*LISTED ENTRIES*.

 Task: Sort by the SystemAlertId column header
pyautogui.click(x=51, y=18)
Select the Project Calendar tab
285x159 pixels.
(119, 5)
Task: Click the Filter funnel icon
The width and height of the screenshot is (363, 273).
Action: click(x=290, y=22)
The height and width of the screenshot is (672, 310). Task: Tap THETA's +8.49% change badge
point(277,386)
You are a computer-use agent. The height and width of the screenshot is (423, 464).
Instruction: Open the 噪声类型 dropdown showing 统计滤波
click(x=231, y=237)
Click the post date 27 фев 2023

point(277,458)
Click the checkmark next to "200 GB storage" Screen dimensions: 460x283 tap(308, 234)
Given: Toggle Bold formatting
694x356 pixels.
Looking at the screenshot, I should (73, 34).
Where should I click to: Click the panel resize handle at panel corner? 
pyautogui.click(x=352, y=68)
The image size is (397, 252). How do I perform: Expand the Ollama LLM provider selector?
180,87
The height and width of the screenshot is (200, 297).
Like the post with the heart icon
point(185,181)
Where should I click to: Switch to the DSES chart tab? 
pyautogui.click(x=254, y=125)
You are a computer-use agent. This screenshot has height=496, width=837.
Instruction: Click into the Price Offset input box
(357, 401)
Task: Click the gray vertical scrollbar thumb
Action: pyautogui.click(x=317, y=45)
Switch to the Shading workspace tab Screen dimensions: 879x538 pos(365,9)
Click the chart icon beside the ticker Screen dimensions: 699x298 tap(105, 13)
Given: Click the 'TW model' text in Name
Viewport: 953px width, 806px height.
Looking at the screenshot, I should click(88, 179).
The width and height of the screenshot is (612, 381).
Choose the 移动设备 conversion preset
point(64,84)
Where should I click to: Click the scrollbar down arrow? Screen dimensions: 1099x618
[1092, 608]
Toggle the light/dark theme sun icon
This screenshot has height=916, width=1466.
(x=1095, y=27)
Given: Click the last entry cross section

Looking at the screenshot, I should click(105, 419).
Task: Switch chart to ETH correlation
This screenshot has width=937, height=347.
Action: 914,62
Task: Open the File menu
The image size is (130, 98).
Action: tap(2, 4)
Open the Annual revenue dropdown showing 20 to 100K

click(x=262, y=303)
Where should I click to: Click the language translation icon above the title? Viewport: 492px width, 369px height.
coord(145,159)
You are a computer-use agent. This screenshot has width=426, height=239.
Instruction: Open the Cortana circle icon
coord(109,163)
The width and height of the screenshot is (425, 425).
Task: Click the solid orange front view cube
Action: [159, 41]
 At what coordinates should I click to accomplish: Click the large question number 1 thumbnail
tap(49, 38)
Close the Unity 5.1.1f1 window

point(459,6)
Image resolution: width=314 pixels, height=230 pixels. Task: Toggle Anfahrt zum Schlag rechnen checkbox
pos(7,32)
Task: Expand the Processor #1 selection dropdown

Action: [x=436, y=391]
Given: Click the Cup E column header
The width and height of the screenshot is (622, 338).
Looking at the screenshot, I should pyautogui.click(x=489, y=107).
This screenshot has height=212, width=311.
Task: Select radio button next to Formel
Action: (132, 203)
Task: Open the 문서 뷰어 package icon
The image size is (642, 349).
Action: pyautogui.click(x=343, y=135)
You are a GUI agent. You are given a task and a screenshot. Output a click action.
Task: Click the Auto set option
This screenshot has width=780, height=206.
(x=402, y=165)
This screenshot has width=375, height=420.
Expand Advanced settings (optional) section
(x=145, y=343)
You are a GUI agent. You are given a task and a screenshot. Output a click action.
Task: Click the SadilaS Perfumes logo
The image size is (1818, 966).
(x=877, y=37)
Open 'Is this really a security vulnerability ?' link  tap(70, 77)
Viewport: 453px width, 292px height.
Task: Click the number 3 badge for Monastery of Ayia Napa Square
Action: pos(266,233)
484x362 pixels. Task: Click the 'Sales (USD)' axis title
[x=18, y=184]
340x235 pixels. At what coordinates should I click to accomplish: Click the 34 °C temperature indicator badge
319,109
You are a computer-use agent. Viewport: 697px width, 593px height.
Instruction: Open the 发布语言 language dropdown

*EXERCISE INSTRUCTIONS*. If a line of the entries holds the word "agent", copy it out.

*EXERCISE RESULT*.
You are a computer-use agent. The height and width of the screenshot is (423, 464).
You are a computer-use agent. This screenshot has height=496, width=837.
You are a computer-use agent. This screenshot has width=426, height=239.
You are a GUI agent. You are given a task and a screenshot. Output a click action.
You are a GUI agent. You are given a task and a screenshot. Output a click action.
You are a computer-use agent. Viewport: 697px width, 593px height.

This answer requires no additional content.